→ **Given records**:
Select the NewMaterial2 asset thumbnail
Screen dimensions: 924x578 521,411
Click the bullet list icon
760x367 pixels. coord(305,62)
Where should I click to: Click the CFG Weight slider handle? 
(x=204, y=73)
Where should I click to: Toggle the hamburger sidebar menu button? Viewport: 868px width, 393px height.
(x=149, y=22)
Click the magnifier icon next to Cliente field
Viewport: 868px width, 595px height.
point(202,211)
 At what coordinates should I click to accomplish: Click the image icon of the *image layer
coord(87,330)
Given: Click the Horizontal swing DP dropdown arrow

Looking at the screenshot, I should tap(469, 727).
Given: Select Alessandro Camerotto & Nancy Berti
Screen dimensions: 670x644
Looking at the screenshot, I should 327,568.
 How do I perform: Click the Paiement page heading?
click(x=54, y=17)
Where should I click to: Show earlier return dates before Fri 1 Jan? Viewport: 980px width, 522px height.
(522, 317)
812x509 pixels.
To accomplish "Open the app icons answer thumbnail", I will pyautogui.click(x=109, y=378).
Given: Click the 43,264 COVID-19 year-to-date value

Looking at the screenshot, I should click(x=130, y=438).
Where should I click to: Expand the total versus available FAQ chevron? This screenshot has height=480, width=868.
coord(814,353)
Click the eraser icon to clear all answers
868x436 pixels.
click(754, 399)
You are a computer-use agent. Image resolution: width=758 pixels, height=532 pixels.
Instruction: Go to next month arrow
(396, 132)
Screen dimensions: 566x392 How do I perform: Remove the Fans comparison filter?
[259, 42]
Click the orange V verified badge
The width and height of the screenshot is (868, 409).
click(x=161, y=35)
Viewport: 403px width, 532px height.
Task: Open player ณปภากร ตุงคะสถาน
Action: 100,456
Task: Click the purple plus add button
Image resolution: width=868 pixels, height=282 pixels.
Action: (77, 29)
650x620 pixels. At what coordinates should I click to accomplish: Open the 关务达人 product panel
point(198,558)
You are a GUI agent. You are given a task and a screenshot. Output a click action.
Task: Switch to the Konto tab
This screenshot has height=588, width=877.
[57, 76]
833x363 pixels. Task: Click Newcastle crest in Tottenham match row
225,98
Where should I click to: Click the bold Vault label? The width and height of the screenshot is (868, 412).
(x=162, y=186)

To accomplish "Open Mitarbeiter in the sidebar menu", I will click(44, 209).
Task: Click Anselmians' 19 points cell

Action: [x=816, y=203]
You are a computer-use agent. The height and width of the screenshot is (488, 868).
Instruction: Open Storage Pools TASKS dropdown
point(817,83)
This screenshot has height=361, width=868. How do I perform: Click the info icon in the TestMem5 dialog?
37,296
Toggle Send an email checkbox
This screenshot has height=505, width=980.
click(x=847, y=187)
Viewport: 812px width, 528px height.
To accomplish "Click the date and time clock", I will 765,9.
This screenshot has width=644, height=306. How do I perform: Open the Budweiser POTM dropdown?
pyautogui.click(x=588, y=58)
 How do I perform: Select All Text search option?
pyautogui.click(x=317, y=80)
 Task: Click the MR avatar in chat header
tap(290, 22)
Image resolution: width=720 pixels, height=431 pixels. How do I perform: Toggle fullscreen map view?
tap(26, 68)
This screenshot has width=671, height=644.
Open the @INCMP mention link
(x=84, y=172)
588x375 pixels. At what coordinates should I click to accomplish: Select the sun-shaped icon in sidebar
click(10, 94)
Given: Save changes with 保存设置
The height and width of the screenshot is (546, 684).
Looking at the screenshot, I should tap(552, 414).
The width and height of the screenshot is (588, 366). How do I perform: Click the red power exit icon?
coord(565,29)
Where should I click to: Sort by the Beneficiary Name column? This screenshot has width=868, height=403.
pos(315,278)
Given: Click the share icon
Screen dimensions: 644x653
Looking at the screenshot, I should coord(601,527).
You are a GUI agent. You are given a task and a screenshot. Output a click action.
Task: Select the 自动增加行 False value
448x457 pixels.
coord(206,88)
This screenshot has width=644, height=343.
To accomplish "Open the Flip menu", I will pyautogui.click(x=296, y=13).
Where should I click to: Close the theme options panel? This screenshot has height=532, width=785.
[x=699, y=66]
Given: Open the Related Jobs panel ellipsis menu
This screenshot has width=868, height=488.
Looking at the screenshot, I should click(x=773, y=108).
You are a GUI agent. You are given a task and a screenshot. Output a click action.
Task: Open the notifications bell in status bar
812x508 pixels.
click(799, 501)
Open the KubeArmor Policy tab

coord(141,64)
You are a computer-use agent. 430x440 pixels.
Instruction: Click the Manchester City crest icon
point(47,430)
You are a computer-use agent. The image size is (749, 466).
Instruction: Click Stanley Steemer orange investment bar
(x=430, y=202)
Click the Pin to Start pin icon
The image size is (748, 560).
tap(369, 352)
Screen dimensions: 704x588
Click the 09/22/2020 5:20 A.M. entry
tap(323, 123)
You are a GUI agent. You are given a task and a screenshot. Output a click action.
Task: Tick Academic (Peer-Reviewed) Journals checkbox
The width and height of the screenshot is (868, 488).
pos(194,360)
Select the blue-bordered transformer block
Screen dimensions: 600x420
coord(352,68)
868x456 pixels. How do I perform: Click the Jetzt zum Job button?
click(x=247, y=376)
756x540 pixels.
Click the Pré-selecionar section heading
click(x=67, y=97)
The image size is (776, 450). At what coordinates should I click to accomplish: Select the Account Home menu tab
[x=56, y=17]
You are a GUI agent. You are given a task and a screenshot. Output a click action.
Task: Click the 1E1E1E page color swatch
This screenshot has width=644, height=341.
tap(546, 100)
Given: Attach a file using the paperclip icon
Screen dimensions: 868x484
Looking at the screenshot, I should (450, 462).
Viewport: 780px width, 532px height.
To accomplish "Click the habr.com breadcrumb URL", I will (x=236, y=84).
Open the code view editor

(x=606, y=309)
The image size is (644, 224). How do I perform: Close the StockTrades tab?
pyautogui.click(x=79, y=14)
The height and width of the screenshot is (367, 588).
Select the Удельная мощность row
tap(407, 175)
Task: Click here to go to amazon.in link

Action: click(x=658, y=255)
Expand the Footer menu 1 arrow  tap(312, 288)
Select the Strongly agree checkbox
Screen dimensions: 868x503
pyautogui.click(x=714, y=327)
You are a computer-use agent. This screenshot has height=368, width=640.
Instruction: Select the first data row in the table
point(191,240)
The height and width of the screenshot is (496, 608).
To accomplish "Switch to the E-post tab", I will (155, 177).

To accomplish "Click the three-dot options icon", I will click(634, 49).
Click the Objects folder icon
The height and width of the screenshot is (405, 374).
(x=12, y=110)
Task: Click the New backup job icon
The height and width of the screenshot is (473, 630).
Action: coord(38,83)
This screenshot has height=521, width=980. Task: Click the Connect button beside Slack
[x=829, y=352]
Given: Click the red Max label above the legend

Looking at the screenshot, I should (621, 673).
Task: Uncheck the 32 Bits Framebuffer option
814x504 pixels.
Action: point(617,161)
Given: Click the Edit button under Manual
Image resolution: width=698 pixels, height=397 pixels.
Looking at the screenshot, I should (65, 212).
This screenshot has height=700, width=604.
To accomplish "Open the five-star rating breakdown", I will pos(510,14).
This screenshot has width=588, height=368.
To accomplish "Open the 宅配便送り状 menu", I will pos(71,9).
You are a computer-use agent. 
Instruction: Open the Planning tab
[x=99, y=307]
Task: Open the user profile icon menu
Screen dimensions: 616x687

→ **Required action**: Your task is to find each line in the entries that contains the string "Switch" and copy it.

→ **Result**:
Task: Switch to the Konto tab
To accomplish "Switch to the E-post tab", I will (155, 177).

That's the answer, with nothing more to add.